As bulleted out in the report, at Cray’s request, the Cray XC40 KNL performance against other published STAC reports was:
- 2% faster than the dual-Haswell/dual-Knights Corner system ( STAC report INTC151028, Intel Composer XE with 2 x Intel Xeon Phi 7120P Co-Processor (Knights Corner) and 2 x Intel Xeon E5-2697 v3 (Haswell EP) @ 2.60GHz CPUs on a Supermicro Superserver SYS-1028GR-TR)
- 4% faster than the KNL timing reported by Intel (INTC160428, Intel Composer XE with 1 x Intel Xeon Phi 7250 processor (Knights Landing) @ 1.4GHz on an Intel White Box)
- 29% faster than a 4-socket Haswell system (INTC150811, Intel Composer XE on Intel White Box with 4 x Intel Xeon E7-8890 v3 (Haswell EX) @ 2.50GHz)
- 36% faster than the fastest reported GPU-based system (NVDA141116,
NVIDIA CUDA 6.5 / NVIDIA Tesla K80 dual-GPU Accelerator card) - 50% faster than the fastest reported non-Intel CPU-based system (IBM150305, IBM XL C/C++ on IBM Power System S824 Server using RHEL 7 with IBM Power8 processors)
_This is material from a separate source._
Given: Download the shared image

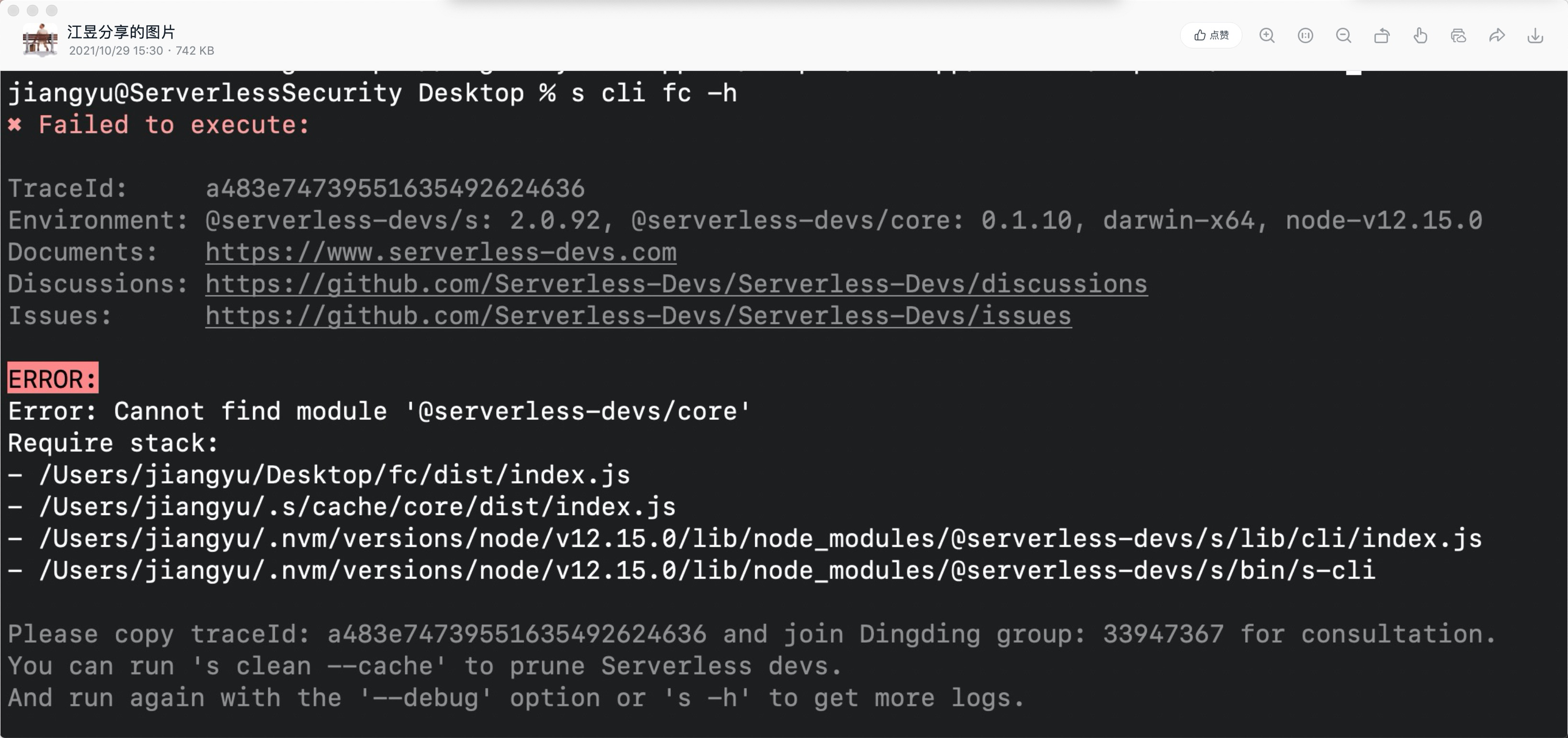Looking at the screenshot, I should (x=1536, y=35).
Included in the report was a new STAC metric, effective volume. The Cray effective volume reported is 1,080 cubic inches. For comparison purposes, a 1U server in an Open Compute Project (OCP) rack has an effective volume of 2,055 cubic inches. Presumably smaller means more efficient here. Also in terms of pure performance, without modifying Intel’s Rev. H STAC-A2 implementation, Cray’s XC40 KNL Component Benchmark “warm” times were better in 12 of 15 cases than the KNL times reported by Intel (INTC160428, noted above) according to the report.
Because the benchmark was “run on a single node in an integrated 768-node system, it wasn’t feasible to apply the STAC-A2 power-measurement methodology to this rack-scale SUT (i.e., direct measurement at the wall) so official energy efficiency values weren’t provided in the STAC Report Card,” according to the report. That said, Cray promotes the machine’s power efficiency and density as advantages.
Cray says this KNL-based system is well suited for firms that are about to modernize or have modernized their code and want the benefits of parallel acceleration without needing to learn a new language.
All together the STAC-A2 benchmark produced nearly 200 test results in the report.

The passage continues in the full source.